Excerpts from a dataset:
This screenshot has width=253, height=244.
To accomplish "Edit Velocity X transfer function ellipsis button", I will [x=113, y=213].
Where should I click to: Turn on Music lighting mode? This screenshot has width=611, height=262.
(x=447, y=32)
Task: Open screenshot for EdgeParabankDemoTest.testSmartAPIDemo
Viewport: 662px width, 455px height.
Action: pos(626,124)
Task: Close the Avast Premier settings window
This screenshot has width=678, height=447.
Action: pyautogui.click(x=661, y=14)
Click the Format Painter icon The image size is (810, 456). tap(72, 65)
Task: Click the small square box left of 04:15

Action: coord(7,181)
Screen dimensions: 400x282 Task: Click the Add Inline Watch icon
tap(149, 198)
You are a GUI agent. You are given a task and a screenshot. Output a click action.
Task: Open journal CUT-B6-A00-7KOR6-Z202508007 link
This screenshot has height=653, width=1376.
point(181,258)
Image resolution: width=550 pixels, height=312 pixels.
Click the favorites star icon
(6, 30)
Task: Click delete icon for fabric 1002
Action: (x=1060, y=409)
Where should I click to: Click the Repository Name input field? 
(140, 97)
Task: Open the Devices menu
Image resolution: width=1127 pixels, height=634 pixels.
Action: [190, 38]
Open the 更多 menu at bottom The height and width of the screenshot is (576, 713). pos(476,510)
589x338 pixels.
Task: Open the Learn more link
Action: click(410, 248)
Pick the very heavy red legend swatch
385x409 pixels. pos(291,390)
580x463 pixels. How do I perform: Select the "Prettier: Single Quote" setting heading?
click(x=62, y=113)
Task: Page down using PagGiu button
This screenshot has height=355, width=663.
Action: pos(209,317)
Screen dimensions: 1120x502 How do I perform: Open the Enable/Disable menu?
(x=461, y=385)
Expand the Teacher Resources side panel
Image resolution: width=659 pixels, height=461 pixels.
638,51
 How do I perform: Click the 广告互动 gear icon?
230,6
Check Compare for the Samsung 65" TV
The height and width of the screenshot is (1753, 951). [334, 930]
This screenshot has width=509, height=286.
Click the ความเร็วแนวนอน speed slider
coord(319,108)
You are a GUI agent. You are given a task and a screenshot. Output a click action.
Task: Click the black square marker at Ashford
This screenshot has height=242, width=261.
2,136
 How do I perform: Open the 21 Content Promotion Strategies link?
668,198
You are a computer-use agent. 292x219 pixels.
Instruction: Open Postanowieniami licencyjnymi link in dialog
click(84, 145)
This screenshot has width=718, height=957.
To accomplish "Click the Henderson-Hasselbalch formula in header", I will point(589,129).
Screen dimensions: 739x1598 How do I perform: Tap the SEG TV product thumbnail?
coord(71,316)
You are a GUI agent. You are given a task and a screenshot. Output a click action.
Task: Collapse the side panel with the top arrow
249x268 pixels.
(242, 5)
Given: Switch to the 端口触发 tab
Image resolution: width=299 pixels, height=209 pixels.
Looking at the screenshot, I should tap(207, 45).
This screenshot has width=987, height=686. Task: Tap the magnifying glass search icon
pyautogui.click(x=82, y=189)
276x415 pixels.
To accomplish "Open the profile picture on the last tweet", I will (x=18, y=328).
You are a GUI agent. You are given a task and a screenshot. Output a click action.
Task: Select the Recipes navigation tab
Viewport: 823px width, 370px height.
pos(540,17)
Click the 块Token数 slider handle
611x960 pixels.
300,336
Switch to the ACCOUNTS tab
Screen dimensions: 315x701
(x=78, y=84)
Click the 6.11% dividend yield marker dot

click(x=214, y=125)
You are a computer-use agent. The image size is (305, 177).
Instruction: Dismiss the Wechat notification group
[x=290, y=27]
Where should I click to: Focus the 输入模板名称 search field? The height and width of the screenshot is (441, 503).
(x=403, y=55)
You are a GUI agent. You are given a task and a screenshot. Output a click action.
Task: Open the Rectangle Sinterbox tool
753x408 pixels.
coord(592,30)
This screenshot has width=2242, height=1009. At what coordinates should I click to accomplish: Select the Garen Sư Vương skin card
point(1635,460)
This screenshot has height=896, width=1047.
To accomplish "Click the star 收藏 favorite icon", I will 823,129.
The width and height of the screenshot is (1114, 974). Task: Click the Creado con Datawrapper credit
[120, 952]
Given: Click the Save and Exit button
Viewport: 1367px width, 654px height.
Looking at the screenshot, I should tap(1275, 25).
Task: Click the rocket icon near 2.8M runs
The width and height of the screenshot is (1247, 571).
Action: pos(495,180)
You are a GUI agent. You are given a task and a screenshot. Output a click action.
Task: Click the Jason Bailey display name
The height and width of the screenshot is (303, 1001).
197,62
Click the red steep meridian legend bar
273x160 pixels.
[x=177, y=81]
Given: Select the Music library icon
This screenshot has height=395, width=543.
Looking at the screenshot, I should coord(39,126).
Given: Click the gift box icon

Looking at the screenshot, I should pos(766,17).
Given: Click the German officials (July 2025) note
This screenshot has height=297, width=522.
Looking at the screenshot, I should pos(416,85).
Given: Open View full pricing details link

Instructions for the task
Could you set down, word for word, only the lines above from the line with "Image resolution: width=299" to the line with "Task: Select the Recipes navigation tab", including both?

Answer space
Image resolution: width=299 pixels, height=209 pixels.
Looking at the screenshot, I should tap(207, 45).
This screenshot has width=987, height=686. Task: Tap the magnifying glass search icon
pyautogui.click(x=82, y=189)
276x415 pixels.
To accomplish "Open the profile picture on the last tweet", I will (x=18, y=328).
You are a GUI agent. You are given a task and a screenshot. Output a click action.
Task: Select the Recipes navigation tab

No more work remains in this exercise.